Tarian ini menggambarkan ikatan cinta dan hubungan spiritual antara raja Mataram dengan Kanjeng Ratu Kidul. 

Makna tersebut diekspresikan melalui gerakan yang lembut, lambat, dan penuh pengendalian diri.

 

Secara etimologis, bedhaya berarti penari perempuan istana, sedangkan ketawang bermakna langit atau sesuatu yang luhur. 

Dengan demikian, tarian ini melambangkan kesucian, kemuliaan, serta hubungan manusia dengan kekuatan ilahi. Dalam kepercayaan Jawa, ketawang juga dimaknai sebagai alam para dewa.

Tarian ini dibawakan oleh sembilan penari perempuan yang masing-masing memiliki peran simbolis. Kesembilan penari tersebut merepresentasikan konsep Nawasanga, yakni sembilan arah mata angin beserta kekuatan kosmisnya. 

Dalam kepercayaan keraton, Kanjeng Ratu Kidul dipercaya hadir secara gaib sebagai penari kesepuluh saat tarian dipentaskan.

 

Syarat Penari dan Iringan Musik

Kesakralan Tari Bedhaya Ketawang menuntut syarat khusus bagi para penarinya. Mereka harus berada dalam kondisi suci lahir dan batin, tidak sedang haid, serta menjalani puasa dan laku spiritual sebelum pementasan. Kesucian ini diyakini menjadi kunci agar tarian berlangsung khidmat dan selaras dengan nilai spiritual yang dikandungnya.

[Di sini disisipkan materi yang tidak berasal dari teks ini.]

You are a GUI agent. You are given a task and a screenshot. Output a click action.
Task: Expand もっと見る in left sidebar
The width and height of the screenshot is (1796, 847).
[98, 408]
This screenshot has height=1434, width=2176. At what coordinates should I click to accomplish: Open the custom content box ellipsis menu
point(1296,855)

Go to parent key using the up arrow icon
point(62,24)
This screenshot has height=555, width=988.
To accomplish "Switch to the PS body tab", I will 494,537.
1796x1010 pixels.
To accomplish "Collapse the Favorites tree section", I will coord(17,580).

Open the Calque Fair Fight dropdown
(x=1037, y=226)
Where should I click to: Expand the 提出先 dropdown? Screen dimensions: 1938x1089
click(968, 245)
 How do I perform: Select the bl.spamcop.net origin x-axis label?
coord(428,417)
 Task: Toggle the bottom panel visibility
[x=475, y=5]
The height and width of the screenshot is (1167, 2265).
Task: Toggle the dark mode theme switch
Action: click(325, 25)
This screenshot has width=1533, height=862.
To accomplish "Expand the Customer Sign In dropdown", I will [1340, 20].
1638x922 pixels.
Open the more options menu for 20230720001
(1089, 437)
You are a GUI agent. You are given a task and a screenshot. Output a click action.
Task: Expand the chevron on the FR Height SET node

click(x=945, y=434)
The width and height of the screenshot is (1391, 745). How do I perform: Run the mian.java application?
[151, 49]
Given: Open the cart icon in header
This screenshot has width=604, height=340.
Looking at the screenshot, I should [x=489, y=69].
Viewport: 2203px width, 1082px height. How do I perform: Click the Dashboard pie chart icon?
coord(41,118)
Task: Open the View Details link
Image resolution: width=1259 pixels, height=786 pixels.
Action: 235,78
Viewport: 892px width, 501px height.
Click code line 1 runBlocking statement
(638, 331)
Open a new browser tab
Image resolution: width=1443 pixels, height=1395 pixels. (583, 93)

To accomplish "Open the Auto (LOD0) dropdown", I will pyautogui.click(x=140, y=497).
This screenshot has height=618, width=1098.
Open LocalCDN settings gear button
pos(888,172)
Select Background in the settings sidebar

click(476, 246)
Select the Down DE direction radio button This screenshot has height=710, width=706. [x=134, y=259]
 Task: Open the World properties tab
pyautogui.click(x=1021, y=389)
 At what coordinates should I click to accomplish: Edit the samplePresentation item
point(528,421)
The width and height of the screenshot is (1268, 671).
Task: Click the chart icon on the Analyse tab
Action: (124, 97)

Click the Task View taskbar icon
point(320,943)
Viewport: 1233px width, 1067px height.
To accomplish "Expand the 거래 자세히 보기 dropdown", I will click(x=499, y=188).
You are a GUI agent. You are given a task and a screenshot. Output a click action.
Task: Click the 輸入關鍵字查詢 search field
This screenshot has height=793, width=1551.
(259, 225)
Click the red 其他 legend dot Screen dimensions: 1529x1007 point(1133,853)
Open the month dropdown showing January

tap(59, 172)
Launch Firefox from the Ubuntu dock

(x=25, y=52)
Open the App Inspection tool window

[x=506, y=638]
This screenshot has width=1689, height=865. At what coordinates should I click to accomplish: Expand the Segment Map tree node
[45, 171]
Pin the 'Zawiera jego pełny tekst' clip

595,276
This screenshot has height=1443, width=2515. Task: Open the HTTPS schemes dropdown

Iringan musik menggunakan Gending Ketawang Gedhe dengan laras pelog. Instrumen gamelan yang digunakan meliputi gong, kendhang, kenong, kethuk, dan kemanak. Pada bagian tertentu, laras musik berpindah ke slendro sebelum kembali ke pelog hingga tarian berakhir. 

Selain gamelan, tembang Jawa turut mengiringi tarian sebagai ungkapan rasa Kanjeng Ratu Kidul kepada sang raja.